Realize that you have self worth and his cold treatment as well as the EA are just not an acceptable option. Only when you make a real stand defend your own honor will he see you as a person worth defending. Note this may mean divorce. If that's not an option then your under an illusion that it's not going there already but in a much worse emotional state. Let what happens happen but with self respect. It's your best shot at getting him to see you like he used to.


----------



## Anabel (Dec 21, 2012)

Truthfully I can see saying something like that myself and not meaning it to be hurtful, even if I'd been warned and I knew that it was. Reason being, it is an instinctive thing to want to defend your personal space. Even though to one person, the hugs and kisses are purely intended to be affectionate, to the other person it can feel more like someone stepping on your feet, depending on the circumstance. For instance, if one person is giving signals with body language or saying flat out "Please leave me alone right now". 

Pushing someone away who is being sweet to you (and who you love) can feel cruel, so you tend to accept it as much as possible, while still giving signals that it's going against the grain (like the turning into a statue). Eventually though you are going to snap and push them away physically. I've done this, yet I'm very affectionate too most of them time as long as I feel like my personal space is my own. 

Having said that, I don't mean to discount your view on it. Just taking your question alone of, is it purposefully hurtful. It's possible he didn't mean it to be, and it was just a knee-jerk reaction.


----------



## Cosmos (May 4, 2012)

Why keep punishing yourself by trying to hug a statue? You know the sort of response you're going to get from him, so why do it? It almost sounds as though he's playing a game with you with his "What are you doing?"

He had an EA, yet you are the one who is doling out the reassuring hugs and being rejected... :scratchhead:

I'd pull a 180 on this guy or arrange for MC. It sounds like he's holding too much of the power in the relationship.


----------



## tobio (Nov 30, 2010)

Kathy, I have done just what you say. His feelings are that as time passes, people "settle" into their relationships and the level of affection in all departments eases off. He asks if I know any couples that are still into PDAs and that we see being affectionate after years together? Our main couple friends have never been openly affectionate anyway.

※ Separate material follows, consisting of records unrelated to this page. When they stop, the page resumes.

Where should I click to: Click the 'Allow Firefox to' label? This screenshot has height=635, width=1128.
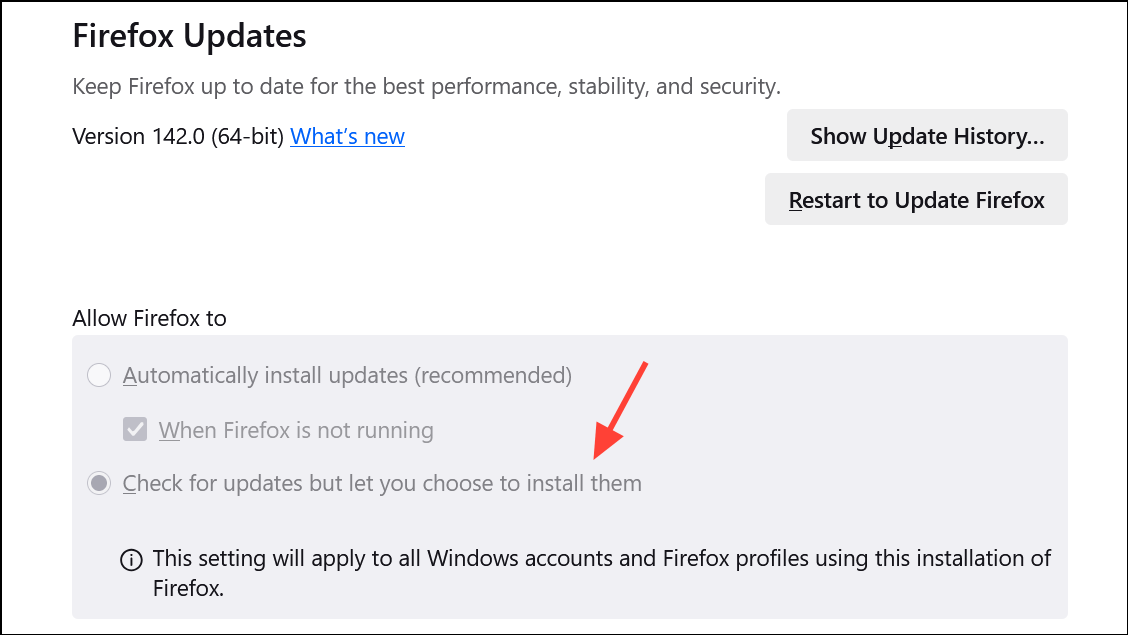pos(150,319)
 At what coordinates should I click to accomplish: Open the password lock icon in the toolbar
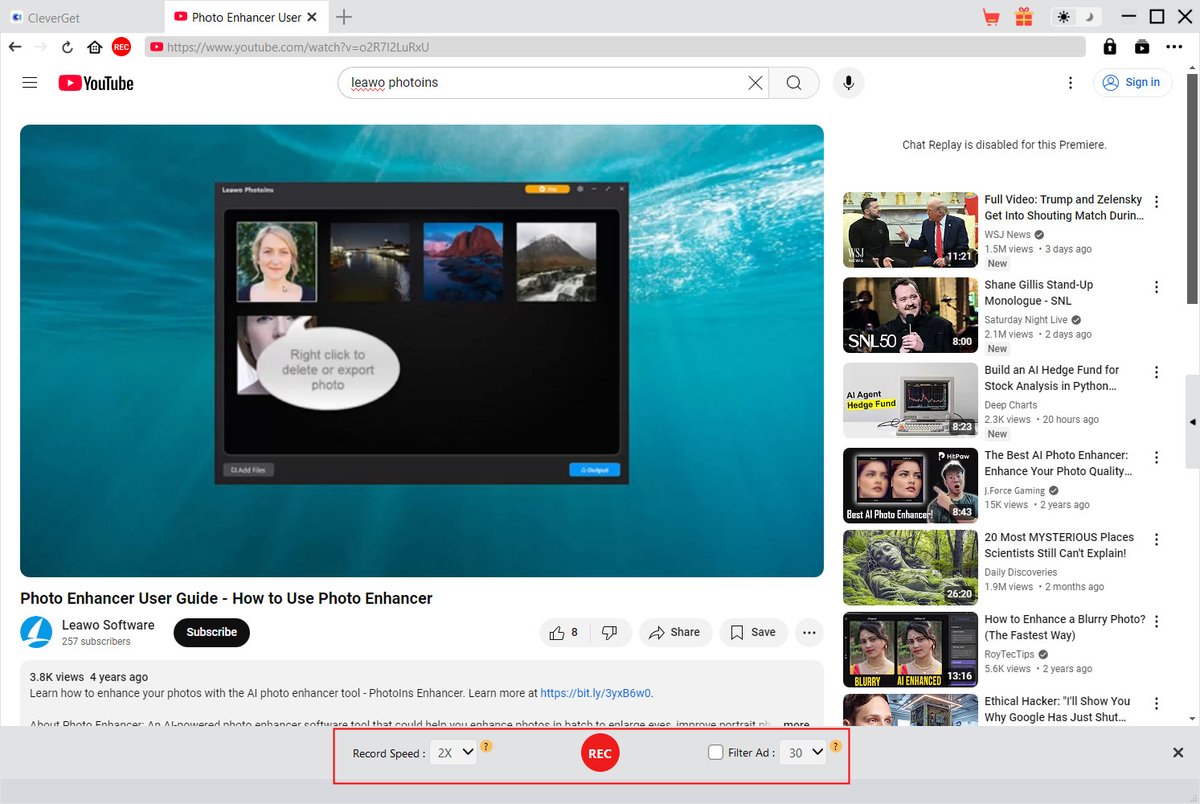point(1108,46)
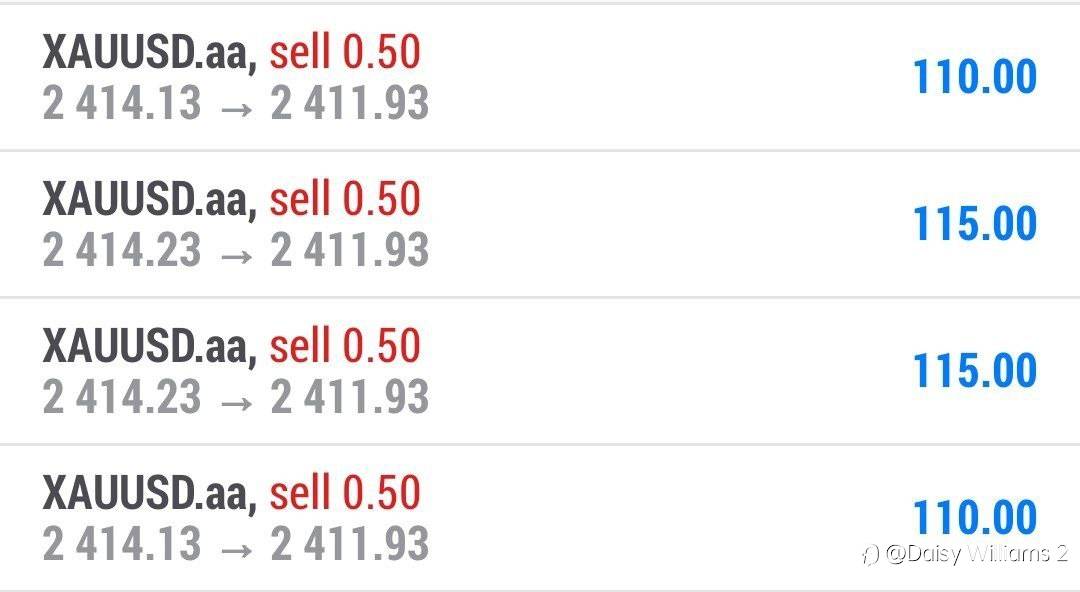
Task: Select the upper 115.00 profit value
Action: (975, 223)
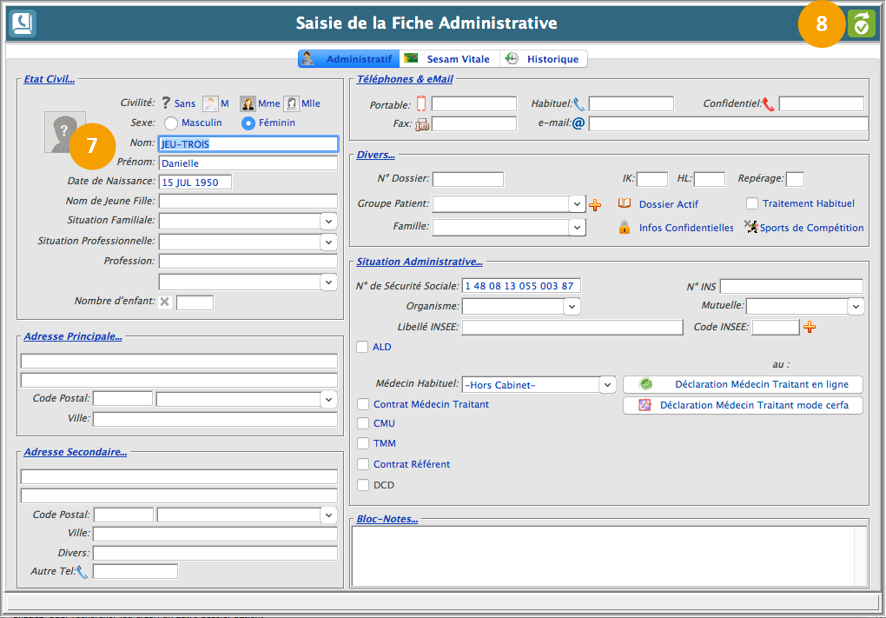Click the green validate icon top right
The width and height of the screenshot is (886, 618).
(860, 24)
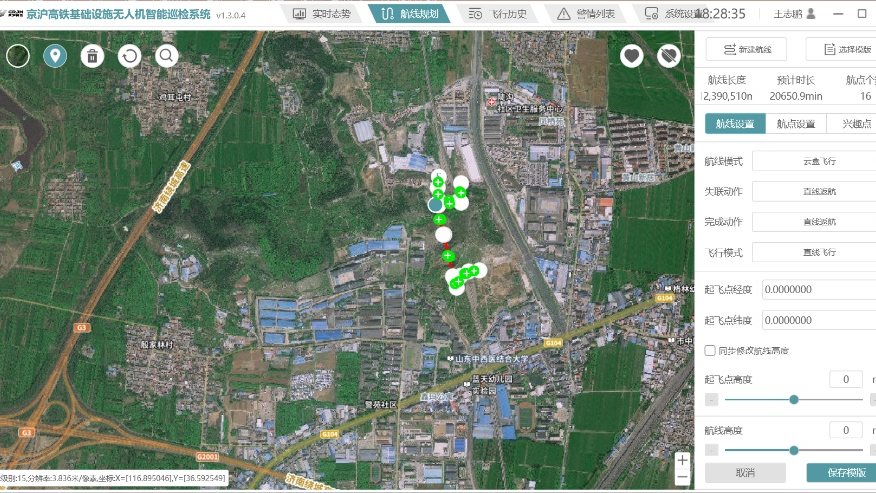The image size is (876, 493).
Task: Switch to 航点设置 panel tab
Action: [796, 124]
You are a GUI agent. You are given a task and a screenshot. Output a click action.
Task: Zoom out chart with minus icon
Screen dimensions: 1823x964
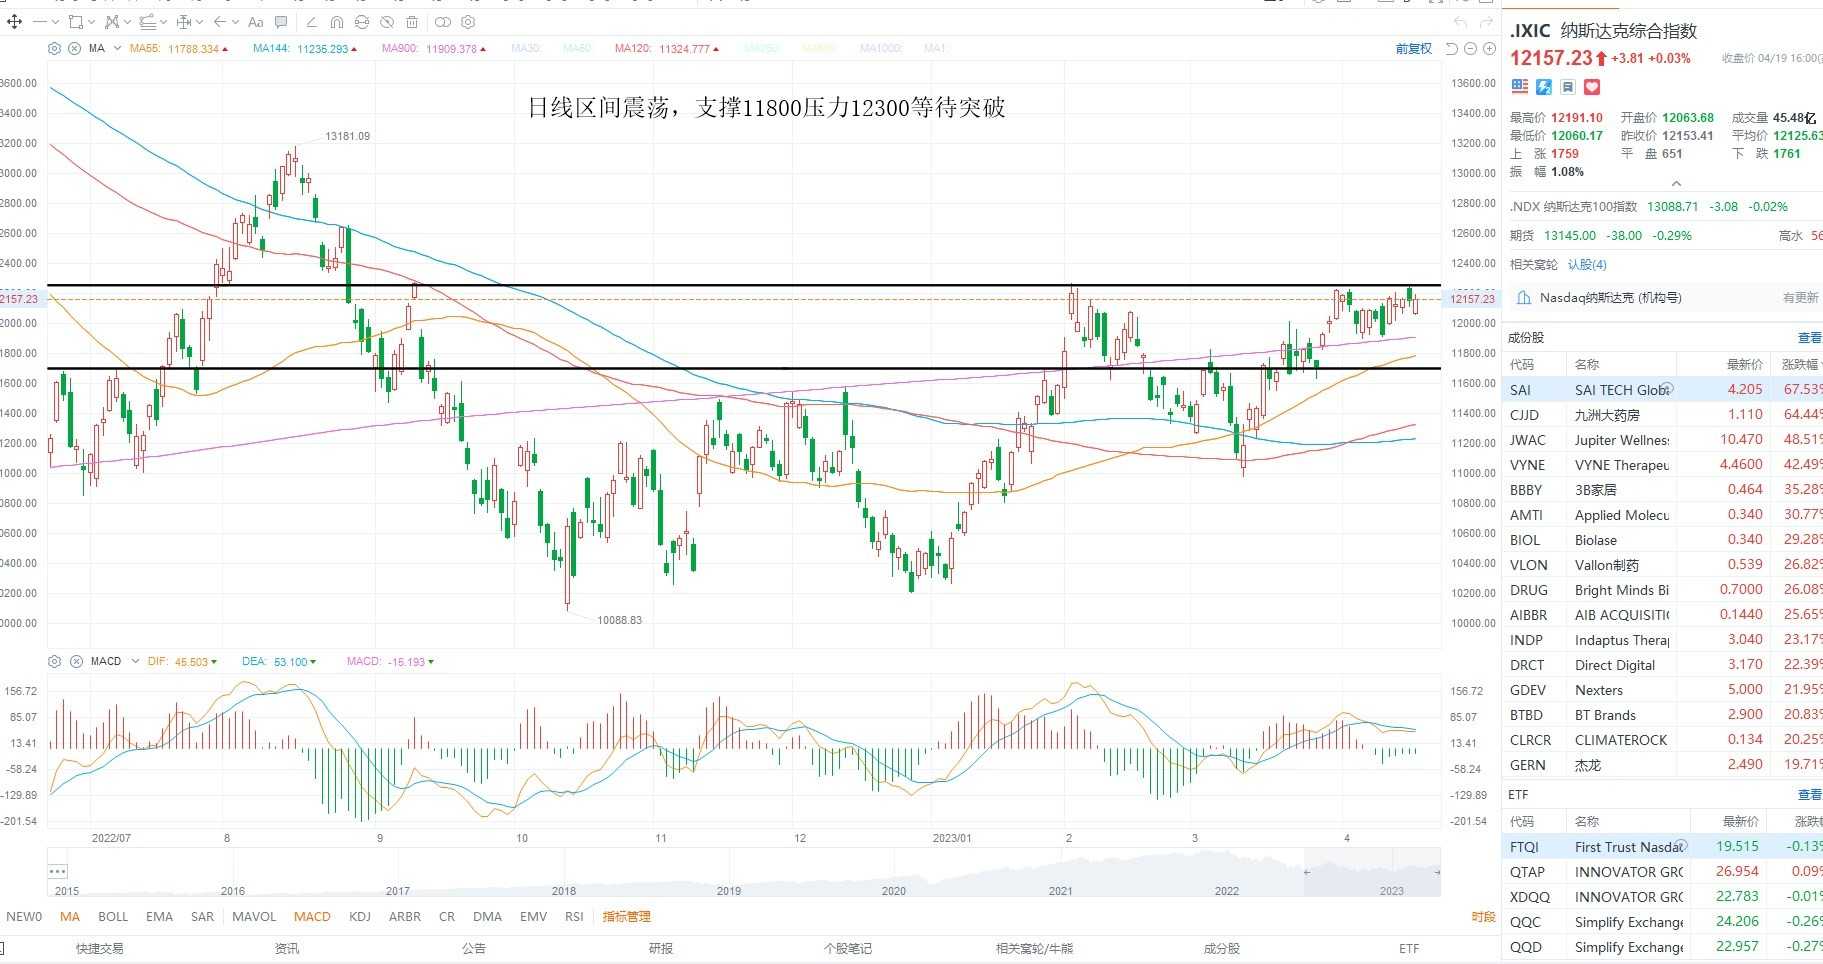click(1470, 48)
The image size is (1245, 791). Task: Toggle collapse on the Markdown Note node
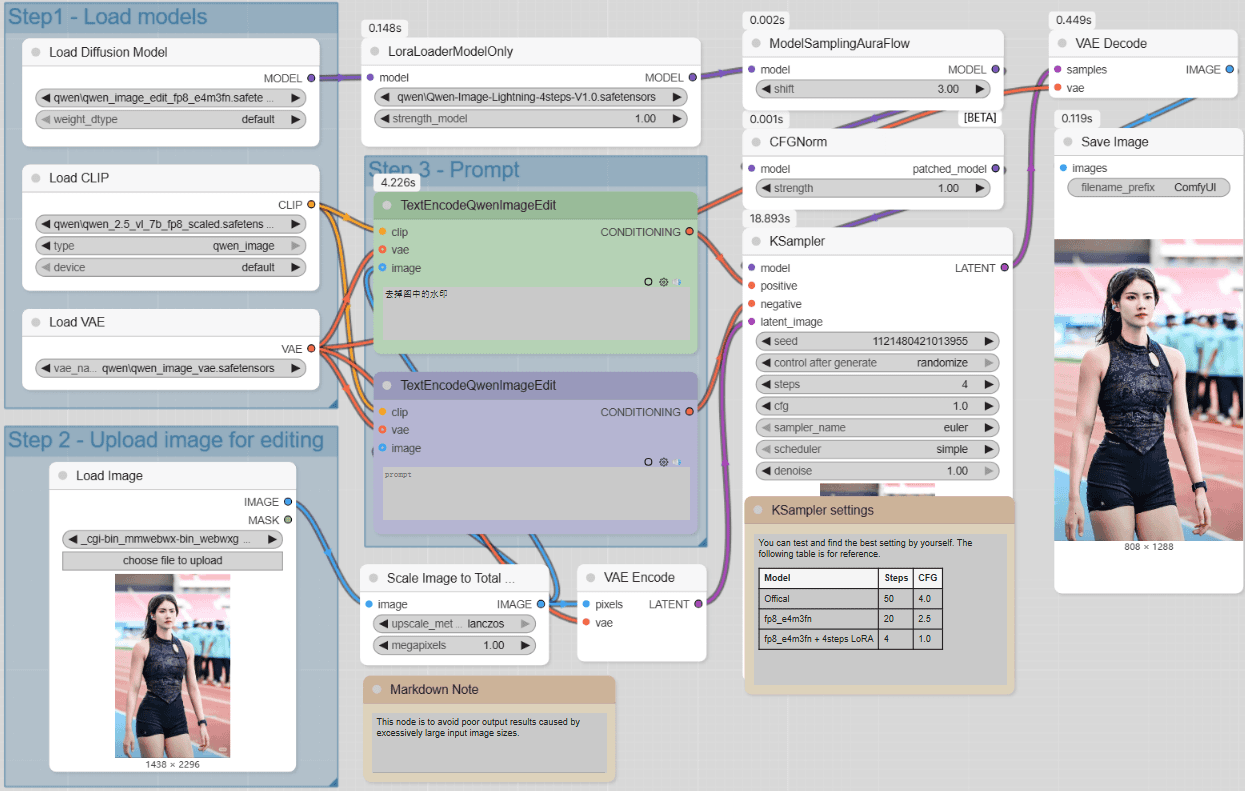[377, 689]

I have often suspected there is a power play going on. There is a lot of, "you can have a hug now", or, "you can have a kiss in a bit if you're good." Promising "normal" affection. Like it's a game.
_Posted via Mobile Device_


----------



## Cosmos (May 4, 2012)

tobio said:


> I have often suspected there is a power play going on. There is a lot of, "you can have a hug now", or, "you can have a kiss in a bit if you're good." Promising "normal" affection. Like it's a game.
> _Posted via Mobile Device_


Exactly, and you need to put an end to his game. Don't you find his behaviour a turn off, OP? I wouldn't find what he's doing very masculine, and I don't think I'd even be looking for hugs from him, to be honest.


----------



## Thundarr (Jul 4, 2012)

tobio said:


> Kathy, I have done just what you say. His feelings are that as time passes, people "settle" into their relationships and the level of affection in all departments eases off. He asks if I know any couples that are still into PDAs and that we see being affectionate after years together? Our main couple friends have never been openly affectionate anyway.
> 
> I have often suspected there is a power play going on. There is a lot of, "you can have a hug now", or, "you can have a kiss in a bit if you're good." Promising "normal" affection. Like it's a game.
> _Posted via Mobile Device_


These are normal when someone doesn't value you as a person or as a person they should be with. Problem is his value of you has to come from your actions. It's a spiral in either direction. My honest opinion is that he currently resents you for being weak and allowing him to treat you how he does. He values you how you value yourself.


----------



## Thundarr (Jul 4, 2012)

Cosmos said:


> Exactly, and you need to put an end to his game. Don't you find his behaviour a turn off, OP? I wouldn't find what he's doing very masculine, and I don't think I'd even be looking for hugs from him, to be honest.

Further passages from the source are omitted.